M. le président. La parole est à M. Laurent Duplomb.
M. Laurent Duplomb. Monsieur le ministre, vous venez d'expliquer que vous n'entendiez pas revenir sur les règles en vigueur en matière de foncier et d'utilisation de celui-ci. C'est une position qui me satisfait plutôt. Reste qu'une petite musique se fait entendre depuis quelque temps sur la définition du foncier agricole : certains voudraient parler d'un foncier agricole nourricier.

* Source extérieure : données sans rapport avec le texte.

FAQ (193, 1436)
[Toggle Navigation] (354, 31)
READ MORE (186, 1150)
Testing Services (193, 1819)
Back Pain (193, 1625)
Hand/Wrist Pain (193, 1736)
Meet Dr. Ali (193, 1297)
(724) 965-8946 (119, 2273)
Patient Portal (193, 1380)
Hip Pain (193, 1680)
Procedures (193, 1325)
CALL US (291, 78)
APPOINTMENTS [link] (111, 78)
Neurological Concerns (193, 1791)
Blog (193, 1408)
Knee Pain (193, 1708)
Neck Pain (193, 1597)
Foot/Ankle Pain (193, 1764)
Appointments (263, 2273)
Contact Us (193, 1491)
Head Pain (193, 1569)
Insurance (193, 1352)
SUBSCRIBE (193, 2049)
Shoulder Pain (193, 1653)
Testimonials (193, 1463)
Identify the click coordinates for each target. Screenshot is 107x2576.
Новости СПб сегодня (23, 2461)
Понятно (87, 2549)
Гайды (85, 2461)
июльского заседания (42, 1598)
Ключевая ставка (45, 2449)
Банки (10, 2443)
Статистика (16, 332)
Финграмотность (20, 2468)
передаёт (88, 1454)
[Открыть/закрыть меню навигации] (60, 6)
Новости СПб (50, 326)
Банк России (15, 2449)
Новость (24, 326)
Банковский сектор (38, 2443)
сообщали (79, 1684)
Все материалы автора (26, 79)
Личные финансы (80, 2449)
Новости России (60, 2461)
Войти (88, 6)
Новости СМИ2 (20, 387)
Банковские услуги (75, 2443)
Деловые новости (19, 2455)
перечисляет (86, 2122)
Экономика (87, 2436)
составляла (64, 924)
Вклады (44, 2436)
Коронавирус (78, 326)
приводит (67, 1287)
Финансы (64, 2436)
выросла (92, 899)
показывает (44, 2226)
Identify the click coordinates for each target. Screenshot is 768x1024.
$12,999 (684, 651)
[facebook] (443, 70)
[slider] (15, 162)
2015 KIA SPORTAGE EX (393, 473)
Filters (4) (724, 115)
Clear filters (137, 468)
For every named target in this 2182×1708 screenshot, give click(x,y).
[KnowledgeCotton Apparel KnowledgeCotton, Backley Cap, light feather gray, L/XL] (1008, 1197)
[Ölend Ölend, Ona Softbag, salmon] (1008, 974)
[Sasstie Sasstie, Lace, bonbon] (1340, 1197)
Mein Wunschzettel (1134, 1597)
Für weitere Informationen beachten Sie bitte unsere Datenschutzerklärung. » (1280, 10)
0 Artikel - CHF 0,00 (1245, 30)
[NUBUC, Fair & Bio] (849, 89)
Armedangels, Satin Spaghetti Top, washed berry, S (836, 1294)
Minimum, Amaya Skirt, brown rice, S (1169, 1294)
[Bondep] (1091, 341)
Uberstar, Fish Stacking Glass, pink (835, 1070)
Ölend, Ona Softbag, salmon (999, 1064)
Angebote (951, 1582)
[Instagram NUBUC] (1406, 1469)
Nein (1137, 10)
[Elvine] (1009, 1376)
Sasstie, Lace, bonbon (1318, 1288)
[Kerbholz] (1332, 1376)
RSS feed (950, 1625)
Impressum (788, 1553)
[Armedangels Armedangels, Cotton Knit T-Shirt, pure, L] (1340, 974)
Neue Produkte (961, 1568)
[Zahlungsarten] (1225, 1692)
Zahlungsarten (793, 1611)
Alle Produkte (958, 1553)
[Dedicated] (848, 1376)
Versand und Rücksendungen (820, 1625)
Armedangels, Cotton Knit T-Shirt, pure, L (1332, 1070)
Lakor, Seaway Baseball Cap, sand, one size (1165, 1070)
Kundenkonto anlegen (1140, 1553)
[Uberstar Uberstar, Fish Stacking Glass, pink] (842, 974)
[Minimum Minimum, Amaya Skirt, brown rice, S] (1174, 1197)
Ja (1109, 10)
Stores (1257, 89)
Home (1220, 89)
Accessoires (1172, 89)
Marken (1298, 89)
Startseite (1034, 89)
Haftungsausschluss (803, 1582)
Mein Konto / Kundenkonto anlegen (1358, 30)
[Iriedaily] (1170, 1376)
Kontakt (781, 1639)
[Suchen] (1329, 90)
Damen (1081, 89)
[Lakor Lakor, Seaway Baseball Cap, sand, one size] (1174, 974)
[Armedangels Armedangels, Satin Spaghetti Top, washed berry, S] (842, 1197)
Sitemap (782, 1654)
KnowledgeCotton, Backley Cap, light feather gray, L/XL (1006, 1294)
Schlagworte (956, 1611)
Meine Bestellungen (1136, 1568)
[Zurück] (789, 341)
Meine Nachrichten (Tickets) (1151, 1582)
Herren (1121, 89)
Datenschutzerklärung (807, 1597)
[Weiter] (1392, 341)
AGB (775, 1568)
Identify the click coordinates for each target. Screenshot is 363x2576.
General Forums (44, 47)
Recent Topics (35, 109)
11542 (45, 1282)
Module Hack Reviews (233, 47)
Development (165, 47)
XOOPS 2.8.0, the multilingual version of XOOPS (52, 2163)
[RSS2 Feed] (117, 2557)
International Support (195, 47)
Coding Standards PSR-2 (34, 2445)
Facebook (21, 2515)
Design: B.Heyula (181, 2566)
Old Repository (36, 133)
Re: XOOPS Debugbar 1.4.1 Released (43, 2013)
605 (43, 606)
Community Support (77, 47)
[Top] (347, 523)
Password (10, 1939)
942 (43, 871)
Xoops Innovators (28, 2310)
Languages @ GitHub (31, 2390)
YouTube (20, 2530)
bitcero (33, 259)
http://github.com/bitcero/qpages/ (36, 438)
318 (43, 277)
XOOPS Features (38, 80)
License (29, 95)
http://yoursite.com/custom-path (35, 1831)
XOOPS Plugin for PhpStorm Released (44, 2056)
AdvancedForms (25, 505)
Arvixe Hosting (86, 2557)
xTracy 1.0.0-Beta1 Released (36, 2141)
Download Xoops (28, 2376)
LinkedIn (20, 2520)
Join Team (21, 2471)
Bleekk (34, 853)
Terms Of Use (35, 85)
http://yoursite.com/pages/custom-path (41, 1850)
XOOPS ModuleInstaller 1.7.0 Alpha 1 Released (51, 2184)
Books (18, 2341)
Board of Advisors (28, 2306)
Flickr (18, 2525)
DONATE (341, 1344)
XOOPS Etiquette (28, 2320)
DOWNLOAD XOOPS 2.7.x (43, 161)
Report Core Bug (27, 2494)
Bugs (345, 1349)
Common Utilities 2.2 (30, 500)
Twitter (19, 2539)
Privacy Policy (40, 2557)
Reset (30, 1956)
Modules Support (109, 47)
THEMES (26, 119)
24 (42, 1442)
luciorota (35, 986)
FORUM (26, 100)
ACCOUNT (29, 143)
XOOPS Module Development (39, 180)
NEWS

Comme cultivateur, je ne suis pas gêné par le mot "nourricier". Seulement, il traduit une volonté de faire tomber le foncier agricole dans le domaine des biens communs de la Nation, ce qui me conduit à vous interroger sur le droit de propriété – soit, dans une définition bien française, le droit d'user, de jouir et de disposer.
Si un foncier agricole nourricier tombant dans le domaine commun était un moyen de reconnaître à sa juste valeur le labeur des agriculteurs, pourquoi pas ? Si cette nouvelle définition permettait à ceux qui labourent la terre d'être revalorisés, pourquoi pas ? Mais j'en doute…
Que veulent faire les promoteurs de la notion de foncier agricole nourricier tombant dans le domaine commun ? Pour eux, la société aurait le droit d'imposer aux agriculteurs des vues sur leur manière de cultiver. Une fois de plus, il s'agit de stigmatiser notre agriculture ! Je me refuse totalement à l'admettre, car je considère que le droit de propriété est garanti, sur le plan constitutionnel, par l'article XVII de la Déclaration des droits de l'homme et du citoyen.
Monsieur le ministre, dès lors que vous aurez ouvert une discussion législative sur le foncier agricole, cette question sera lancinante tout au long du débat. Quelle position allez-vous défendre ?
M. le président. La parole est à M. le ministre.
M. Didier Guillaume, ministre de l'agriculture et de l'alimentation. La Constitution, c'est la Constitution, et le Gouvernement n'a aucunement l'intention de changer le droit de propriété garanti à l'article XVII de la Déclaration des droits de l'homme et du citoyen.
La concertation que nous allons ouvrir ne portera pas sur la définition du foncier nourricier ; peut-être certains aborderont-ils cette notion, mais ce n'est pas du tout l'intention du Gouvernement, non plus que de la Fédération nationale des Safer. Notre intention est de garantir que le droit de propriété soit reconnu à un agriculteur exploitant à titre majoritaire, pour qu'on ne puisse pas acheter du foncier à des fins d'investissement.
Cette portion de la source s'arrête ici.